• _Textabschnitt_
┌──

# Fehler bei Battlefield Heroes



## zuogolpon (24. August 2009)

Ich habe nichts derartiges gefunden, also hab ich mir gedacht, das Forum hier passt.

Also:
Vor einigen Wochen hab ich mal aus Spaß BF Heroes gezogen, allerdings von der PCGH DVD. Das ging dann nicht, das heißt er konnte nach Acc erstellung und Char-Erstellung nicht starten, bzw. patchen.
Could not download patch info file.

Also war das mit BF Heroes nichts.
Da aber jetzt einige Kumpels davon erzählen wollt ich auch mal schauen wie das Spiel ist und denen zeigen wo der Hammer hängt. 

Allerdings blieb der Fehler diesmal aus, stattdessen lässt sich das Spiel nach der Deinstallation vor ein paar Wochen nicht mehr installieren.

└──

• _Anweisung 1_
Gib aus dem Forenbeitrag zum Fehler bei Battlefield Heroes den Abschnitt von „## zuogolpon (24.“ bis einschließlich „BF Heroes nichts.“ unverändert aus.
• _Anweisung 2_
Schreib den Forenbeitrag über den Fehler bei Battlefield Heroes im Anschluss an seinen letzten Satz weiter.

• _Datenabschnitt_

┌──

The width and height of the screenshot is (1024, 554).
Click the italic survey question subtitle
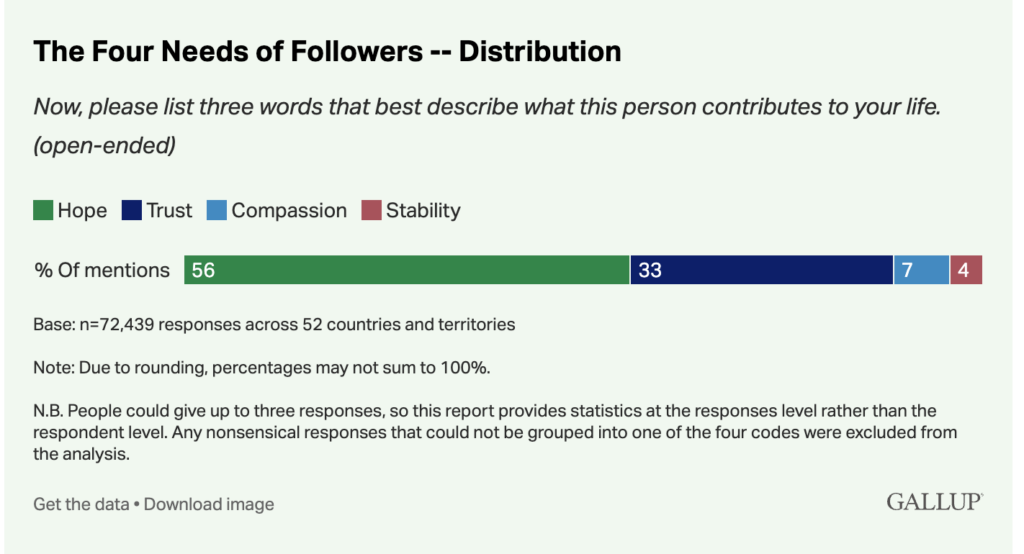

└──

• _Antwort 1_
## zuogolpon (24. August 2009)

Ich habe nichts derartiges gefunden, also hab ich mir gedacht, das Forum hier passt.

Also:
Vor einigen Wochen hab ich mal aus Spaß BF Heroes gezogen, allerdings von der PCGH DVD. Das ging dann nicht, das heißt er konnte nach Acc erstellung und Char-Erstellung nicht starten, bzw. patchen.
Could not download patch info file.

Also war das mit BF Heroes nichts.

• _Antwort 2_
Egal was ich mache oder welchen Tipps ich folge, es kommt immer bei Play Now auf der Seite oder bei dem PCGH DVD Setup:
Could not find build.

Ich denke, dass der Rechner meint das Spiel ist Installiert und er soll patchen. Ist es aber nicht und langsam raufe ich mir hier die Haare.

Kennt sich irgendeiner mit sowas aus und kann mir einen Tipp geben?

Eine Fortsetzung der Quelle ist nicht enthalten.